A permutation $p$ of length $n$ is called almost perfect if for all integer $1 \leq i \leq n$ , it holds that $\lvert p_i - p^{-1}_i \rvert \le 1$ , where $p^{-1}$ is the inverse permutation of $p$ (i.e. $p^{-1}_{k_1} = k_2$ if and only if $p_{k_2} = k_1$ ).

Count the number of almost perfect permutations of length $n$ modulo $998244353$ .

The first line contains a single integer $t$ ( $1 \leq t \leq 1000$ ) — the number of test cases. The description of each test case follows.

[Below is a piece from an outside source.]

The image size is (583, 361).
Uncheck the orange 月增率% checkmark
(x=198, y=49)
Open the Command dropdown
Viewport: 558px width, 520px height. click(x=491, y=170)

The first and only line of each test case contains a single integer $n$ ( $1 \leq n \leq 3 \cdot 10^5$ ) — the length of the permutation.

It is guaranteed that the sum of $n$ over all test cases does not exceed $3 \cdot 10^5$ .

For each test case, output a single integer — the number of almost perfect permutations of length $n$ modulo $998244353$ .

For $n = 2$ , both permutations $[1, 2]$ , and $[2, 1]$ are almost perfect.

For $n = 3$ , there are only $6$ permutations. Having a look at all of them gives us:

• $[1, 2, 3]$ is an almost perfect permutation.
• $[1, 3, 2]$ is an almost perfect permutation.
• $[2, 1, 3]$ is an almost perfect permutation.
• $[2, 3, 1]$ is NOT an almost perfect permutation ( $\lvert p_2 - p^{-1}_2 \rvert = \lvert 3 - 1 \rvert = 2$ ).
• $[3, 1, 2]$ is NOT an almost perfect permutation ( $\lvert p_2 - p^{-1}_2 \rvert = \lvert 1 - 3 \rvert = 2$ ).
• $[3, 2, 1]$ is an almost perfect permutation.

So we get $4$ almost perfect permutations.